I have a bootable DVD which boots the same Kernel as the Hard Drive (which uses SELinux). I have copied /etc/selinux and all kernel modules to my ramdisk, and have tried various combinations of selinux=1 and selinux 1 with enforcing 1 and enforcing 0. as Kernel boot parameters. All files contained in the checkpolicy, libselinux, policycoreutils, selinux-policy and selinux-policy-targeted rpms have also been copied into the ramdisk tree.
After the system boots from the ramdisk, I check dmesg:
% dmesg | grep -i selinux
Kernel command line: initrd=idrd.img ramdisk_size=110476 selinux=1
SELinux: Initializing.
SELinux: Starting in permissive mode
selinux_register_security: Registering secondary module capability
SElinux: Registering netfilter hooks
But SELinux isn't running:
% /usr/sbin/getenforce
Disabled
% /usr/sbin/setenforce 1
/usr/sbin/setenforce: SELinux is disabled
Neither /var/log/messages nor /proc/kmsg hold clues.
What's not immediately obvious is that SELINUX requires selinuxfs to be mounted.

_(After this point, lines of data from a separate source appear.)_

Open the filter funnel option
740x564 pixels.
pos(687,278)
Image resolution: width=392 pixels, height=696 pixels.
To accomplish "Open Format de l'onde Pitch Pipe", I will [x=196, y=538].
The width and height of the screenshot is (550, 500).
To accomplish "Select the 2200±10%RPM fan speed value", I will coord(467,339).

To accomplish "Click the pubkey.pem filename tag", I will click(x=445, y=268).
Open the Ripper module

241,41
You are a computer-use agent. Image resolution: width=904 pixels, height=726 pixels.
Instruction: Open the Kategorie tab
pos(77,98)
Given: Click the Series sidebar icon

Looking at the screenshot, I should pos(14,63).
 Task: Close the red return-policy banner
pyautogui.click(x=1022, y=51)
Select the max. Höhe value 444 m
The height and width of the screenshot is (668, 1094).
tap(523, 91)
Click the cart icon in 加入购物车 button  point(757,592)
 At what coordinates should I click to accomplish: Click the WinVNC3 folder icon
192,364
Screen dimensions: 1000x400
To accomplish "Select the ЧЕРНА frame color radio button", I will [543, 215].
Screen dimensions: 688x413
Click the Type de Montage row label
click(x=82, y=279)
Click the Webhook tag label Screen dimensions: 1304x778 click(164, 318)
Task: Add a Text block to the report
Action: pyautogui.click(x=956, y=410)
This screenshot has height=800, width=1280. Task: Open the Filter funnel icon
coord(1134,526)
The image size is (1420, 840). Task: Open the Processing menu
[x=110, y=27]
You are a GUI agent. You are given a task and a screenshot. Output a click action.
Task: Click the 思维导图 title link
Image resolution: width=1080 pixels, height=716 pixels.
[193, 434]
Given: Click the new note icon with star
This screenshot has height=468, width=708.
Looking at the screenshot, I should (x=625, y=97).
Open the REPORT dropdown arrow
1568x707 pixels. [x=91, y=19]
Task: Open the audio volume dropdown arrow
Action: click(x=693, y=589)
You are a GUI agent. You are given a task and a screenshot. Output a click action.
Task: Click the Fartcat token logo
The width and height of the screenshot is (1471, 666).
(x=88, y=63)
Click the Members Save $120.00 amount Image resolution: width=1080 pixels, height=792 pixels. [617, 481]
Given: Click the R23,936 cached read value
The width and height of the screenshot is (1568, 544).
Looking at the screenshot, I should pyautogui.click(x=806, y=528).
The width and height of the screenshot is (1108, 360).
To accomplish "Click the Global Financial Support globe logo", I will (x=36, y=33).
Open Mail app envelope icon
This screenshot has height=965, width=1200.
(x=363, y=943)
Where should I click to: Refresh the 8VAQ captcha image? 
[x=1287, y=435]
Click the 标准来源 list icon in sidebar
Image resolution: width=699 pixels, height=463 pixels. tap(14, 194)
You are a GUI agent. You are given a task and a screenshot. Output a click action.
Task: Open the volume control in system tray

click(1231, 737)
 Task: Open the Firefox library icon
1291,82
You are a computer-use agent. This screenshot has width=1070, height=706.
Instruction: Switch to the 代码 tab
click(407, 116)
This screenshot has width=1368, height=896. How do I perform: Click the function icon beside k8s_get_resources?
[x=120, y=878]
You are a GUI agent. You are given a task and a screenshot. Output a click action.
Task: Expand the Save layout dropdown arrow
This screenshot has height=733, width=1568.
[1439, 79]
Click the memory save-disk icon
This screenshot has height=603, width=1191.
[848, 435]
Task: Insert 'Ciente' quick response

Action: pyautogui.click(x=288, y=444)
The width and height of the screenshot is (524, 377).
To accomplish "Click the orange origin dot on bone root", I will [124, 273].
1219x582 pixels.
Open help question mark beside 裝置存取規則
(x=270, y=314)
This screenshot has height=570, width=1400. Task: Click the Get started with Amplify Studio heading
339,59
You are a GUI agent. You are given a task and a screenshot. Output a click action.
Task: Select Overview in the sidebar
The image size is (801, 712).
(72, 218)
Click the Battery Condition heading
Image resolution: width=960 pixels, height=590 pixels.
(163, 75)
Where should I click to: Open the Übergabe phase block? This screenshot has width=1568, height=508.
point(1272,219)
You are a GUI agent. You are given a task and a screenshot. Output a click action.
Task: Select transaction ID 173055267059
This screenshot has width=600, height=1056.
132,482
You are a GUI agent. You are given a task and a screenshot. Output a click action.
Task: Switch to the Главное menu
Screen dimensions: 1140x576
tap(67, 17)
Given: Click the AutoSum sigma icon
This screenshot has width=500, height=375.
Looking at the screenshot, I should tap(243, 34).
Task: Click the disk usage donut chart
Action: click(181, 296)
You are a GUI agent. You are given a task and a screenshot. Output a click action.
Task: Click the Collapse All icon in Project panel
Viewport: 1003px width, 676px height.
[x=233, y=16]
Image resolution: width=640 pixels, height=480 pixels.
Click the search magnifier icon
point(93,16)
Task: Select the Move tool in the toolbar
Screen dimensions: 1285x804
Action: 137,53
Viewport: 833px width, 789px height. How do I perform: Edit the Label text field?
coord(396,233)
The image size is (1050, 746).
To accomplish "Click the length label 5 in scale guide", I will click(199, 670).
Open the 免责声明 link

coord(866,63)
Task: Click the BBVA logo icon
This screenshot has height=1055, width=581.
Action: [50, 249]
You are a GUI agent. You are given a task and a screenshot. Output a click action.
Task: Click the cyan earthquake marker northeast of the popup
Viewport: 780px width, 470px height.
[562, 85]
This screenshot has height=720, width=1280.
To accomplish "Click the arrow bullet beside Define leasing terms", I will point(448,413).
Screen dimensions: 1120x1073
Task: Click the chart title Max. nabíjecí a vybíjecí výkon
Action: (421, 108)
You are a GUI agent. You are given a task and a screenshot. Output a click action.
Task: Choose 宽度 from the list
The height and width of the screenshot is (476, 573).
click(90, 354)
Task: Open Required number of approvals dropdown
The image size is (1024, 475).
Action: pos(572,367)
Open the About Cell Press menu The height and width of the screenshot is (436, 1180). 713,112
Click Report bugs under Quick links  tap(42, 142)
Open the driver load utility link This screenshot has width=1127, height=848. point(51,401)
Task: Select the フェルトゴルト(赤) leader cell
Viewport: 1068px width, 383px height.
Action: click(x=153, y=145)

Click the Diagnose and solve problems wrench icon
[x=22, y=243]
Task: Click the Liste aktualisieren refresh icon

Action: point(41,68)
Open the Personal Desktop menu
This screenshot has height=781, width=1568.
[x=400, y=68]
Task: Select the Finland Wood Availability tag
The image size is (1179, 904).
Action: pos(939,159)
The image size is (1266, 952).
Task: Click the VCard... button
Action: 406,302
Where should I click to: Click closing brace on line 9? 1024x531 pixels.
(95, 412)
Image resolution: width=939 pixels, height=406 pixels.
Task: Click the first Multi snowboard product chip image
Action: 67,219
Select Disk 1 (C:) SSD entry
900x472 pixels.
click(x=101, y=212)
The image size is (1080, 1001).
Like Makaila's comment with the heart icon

When mounted, selinuxfs appears in /proc/mounts but not in the output of the mount command.
Mounting selinuxfs in my initrd did the trick
Not really sure. What distro, out of curiosity? Perhaps
enforcing=1will do the trick. Dan Walsh is pretty knowledgeable on this, I think he does the policy for SELinux @ Fedora. I also base it off the Fedora Docs wiki page.